Il rapporto sulla finanza locale del gruppo che gestisce il risparmio postale considera anche le quote detenute in fondazioni, associazioni, coop e consorzi: "Dal 2013 aumentate del 14,5%. Considerevole concentrazione di criticità, inefficienze e distorsioni nell’utilizzo, spesso politico, dello strumento societario"
Nella settimana in cui il consiglio dei ministri ha dato il via libera definitivo al decreto che negli auspici del governo dovrebbe ridurre le partecipate pubbliche “da 8mila a mille”, la Cassa depositi e prestiti mette nero su bianco che se si contano anche le partecipazioni di minoranza e indirette in fondazioni, associazioni e coop si arriva a oltre 48mila, per la precisione 48.896 di cui 35.034 dirette e 15.944 indirette (dati aggiornati al maggio di quest’anno). Non solo: il numero “è in costante crescita nonostante gli obblighi di dismissione e razionalizzazione imposti nel tempo dal legislatore e suggeriti dal programma di governo sulla spending review (c.d. Piano Cottarelli)”, si legge nel report Finanza locale 2016 a cura del Centro studi e ricerche dell’ente che gestisce il risparmio postale degli italiani. Rispetto al 2013 le partecipazioni “sono aumentate del 14,5%, con una crescita del 7% del numero dei soggetti partecipati”.
La forma societaria risulta la soluzione più gettonata, con una preponderanza delle società a responsabilità limitata (34%) e delle società per azioni (24%), seguite dalle società consortili (12%) e dai consorzi (11%). Il restante 19% è rappresentato da altre forme giuridiche come società cooperative, fondazioni, associazioni e aziende speciali. Il 23% delle partecipate locali opera nei settori dei servizi pubblici di rilevanza economica a rete (elettricità, acqua, gas, rifiuti, trasporto pubblico locale). Il 13% delle società pubbliche fornisce beni o servizi strumentali all’ente socio, mentre una percentuale rilevante di partecipate pubbliche (22%) non svolge attività di servizio pubblico, bensì vende beni e servizi al pubblico in mercati concorrenziali.
Via Goito sottolinea che in molte di queste aziende “si è registrata una considerevole concentrazione di criticità, inefficienze e distorsioni nell’utilizzo, spesso “politico”, dello strumento societario, con ripercussioni negative sulla finanza locale in termini di spesa pubblica poco sostenibile e di ridotta competitività e capacità di investimento anche nei settori strategici dei servizi pubblici locali di rilevanza economica”. Basti pensare ad alcuni dati che emergono dalla relazione della Corte dei conti: 988 società hanno un numero di addetti inferiore ai membri del Consiglio di amministrazione, 2.479 hanno un numero di addetti inferiore a 20, 1.600 hanno un valore della produzione inferiore al milione di euro.
Nel 23,3% dei casi la sede delle imprese partecipate è situata nel Centro Italia (54,4% degli addetti).
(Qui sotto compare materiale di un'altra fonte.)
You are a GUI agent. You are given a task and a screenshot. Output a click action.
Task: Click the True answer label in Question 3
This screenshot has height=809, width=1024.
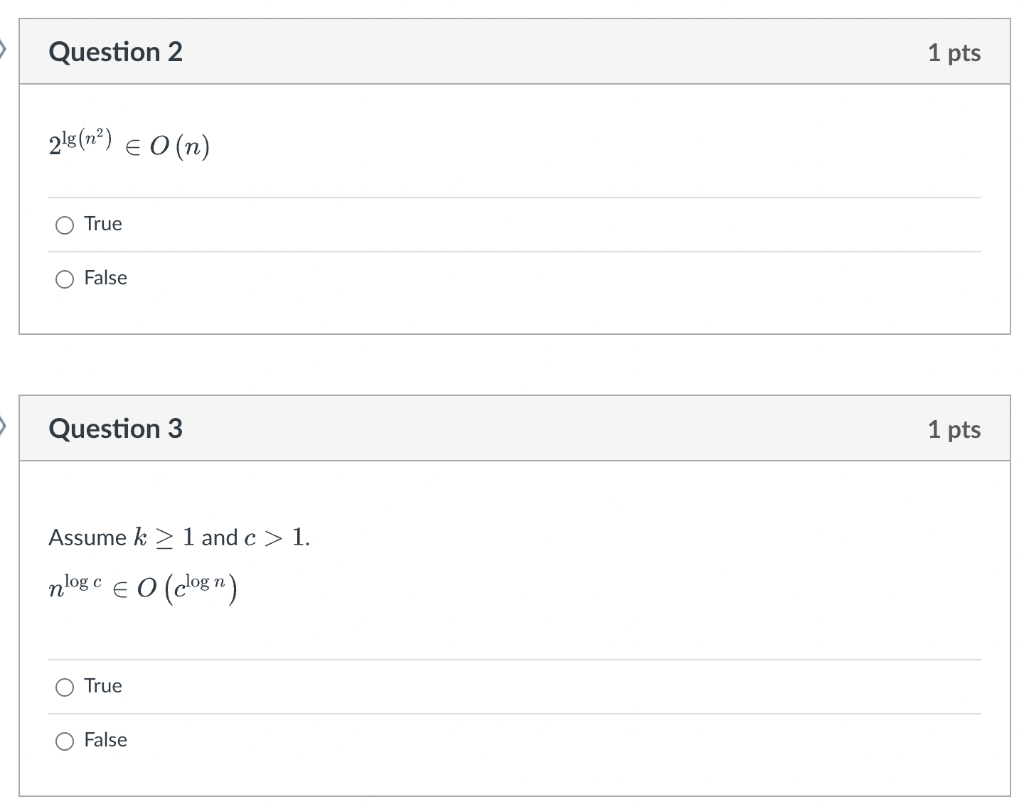pyautogui.click(x=104, y=686)
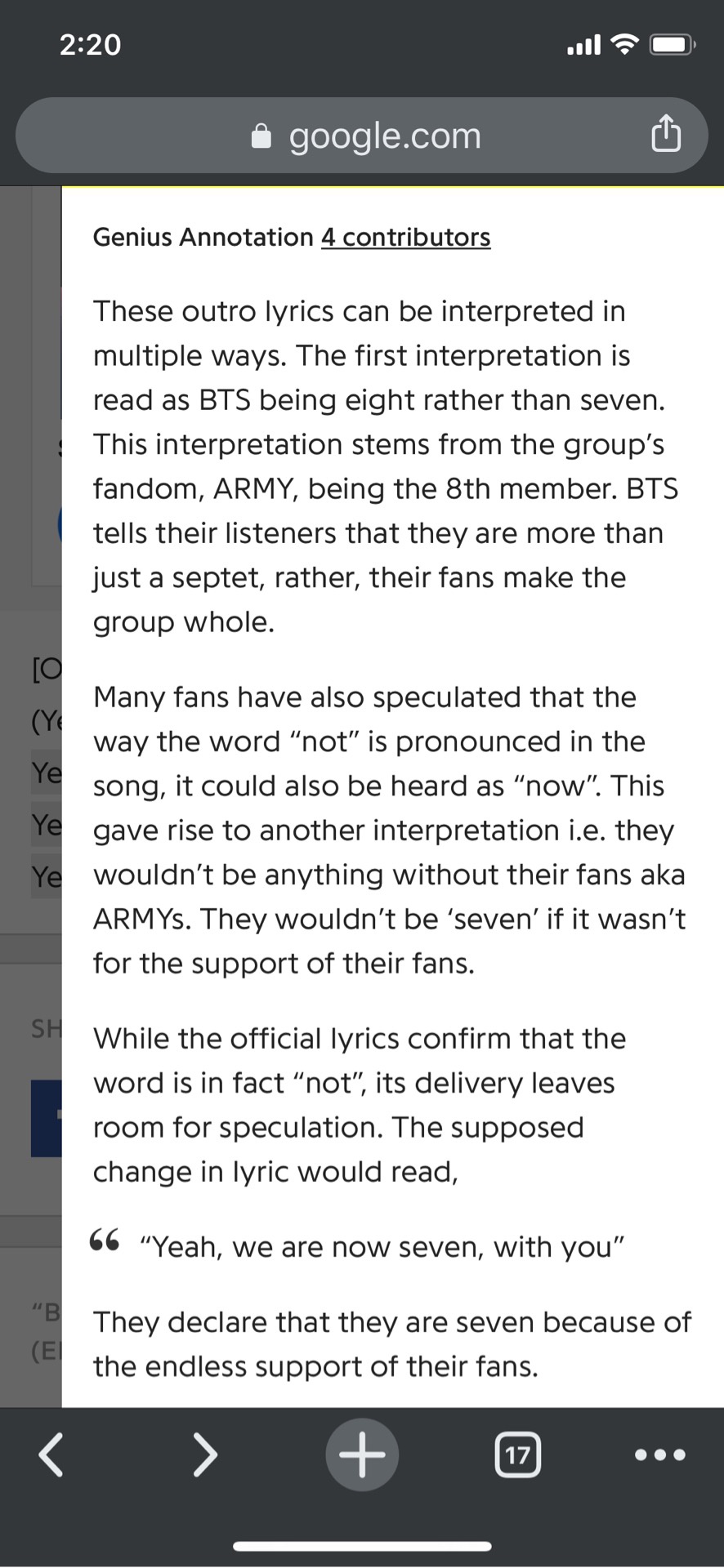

Di particolare interesse è l’analisi del segmento delle società partecipate dagli enti locali: il 42% del totale svolge servizi pubblici privi di rilevanza economica, senza finalità di lucro, gravando sostanzialmente sulla fiscalità generale. Alcuni dati interessanti sugli addetti, la quota di partecipazione e la tipologia di attività svolta dalle partecipate pubbliche, continua il rapporto, si possono trarre dall’ultimo rapporto dell’Istat. In particolare il numero di addetti impiegati in 7.757 partecipate pubbliche risulta pari a 927.559.
Esiste un numero molto elevato di micropartecipazioni, continua il report, la cui quota nella maggior parte dei casi è maggiore del 50% o inferiore al 20%. Più di 2.000 società sono, infatti, partecipate da un soggetto pubblico con una quota inferiore al 20%. Solo il 13,8% degli organismi partecipati detiene, invece, una quota compresa tra il 20% e il 50%.